This Bill is an opportunity. It is necessary to ensure that we have the ability to continue to update our regulatory frameworks after the end of the transition period. We must ensure that we continue to be able to respond swiftly to pressing need. This is not a standstill Bill, however. It is designed to underpin the way in which the UK approaches the life sciences sector and innovation in health from 2020 onwards—an approach where we promote, to the best of our ability, patients’ access to cutting-edge treatments and encourage the cultivation of new, safe and patient-focused technology, balanced with the need to take swift and effective regulatory and system action, to ensure that patients do not experience adverse outcomes.
I put on record my gratitude to Members from all parts of the House. On Second Reading and in Committee, they have approached the Bill with a consensus that I hope will continue in the other place. We have all understood the principles behind the Bill, and any differences of opinion and scrutiny have been firmly in the best interests of patients and in the interest of ensuring that the Bill goes to the other place in good shape.

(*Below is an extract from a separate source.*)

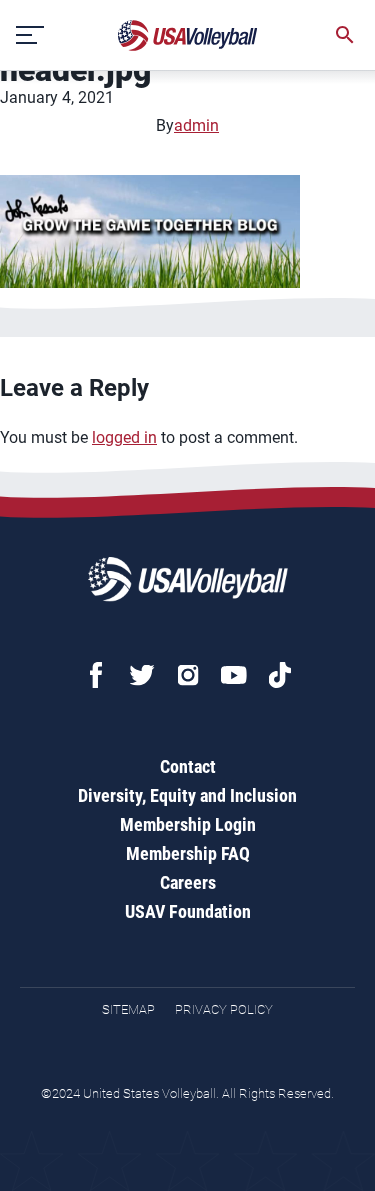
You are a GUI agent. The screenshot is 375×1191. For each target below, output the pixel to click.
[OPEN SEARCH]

Our experience of the health system is a personal one. We have relationships with our GPs and clinicians, and some of us have long-term health conditions or short-term immediate needs that require surgical intervention. We all want to know that the health system is taking all possible steps to prevent harm to patients and that the regulator and the health system work in partnership to identify when something is going wrong and to take swift corrective action. We would hope that in the event that we experienced an adverse outcome or reported concerns to our doctor, GP or surgeon when something was not working properly, the patient, system and statistical significance of that outcome would be understood and properly addressed; and the clinician, the system and the regulator would engage with the patient on required action.
We also want to ensure that, where required, the regulator will continue proactively to engage with the manufacturer of a medical device and ensure that information is supplied alongside that device or improvements are made so that we learn from the patient experience. Finally, we want to ensure that data is available to drive regulatory or system action, to limit the use of that device or remove it from the system so that our experience as patients results in changes to prevent future harm and suffering, even if that risk cannot be removed completely.
I will first speak to the amendments tabled in the name of the Secretary of State for Health and Social care, before I move on to those tabled by hon Members present. I thank all those who have shown an interest in this area, particularly my hon. Friend the Member for Newton Abbot (Anne Marie Morris) and the hon. Member for Central Ayrshire (Dr Whitford), who put forward their own amendments. Both were extremely well intended and thoughtfully drafted and there have been further thoughtful contributions from all parties and both Houses in thinking about what an amendment to that effect might need to deliver.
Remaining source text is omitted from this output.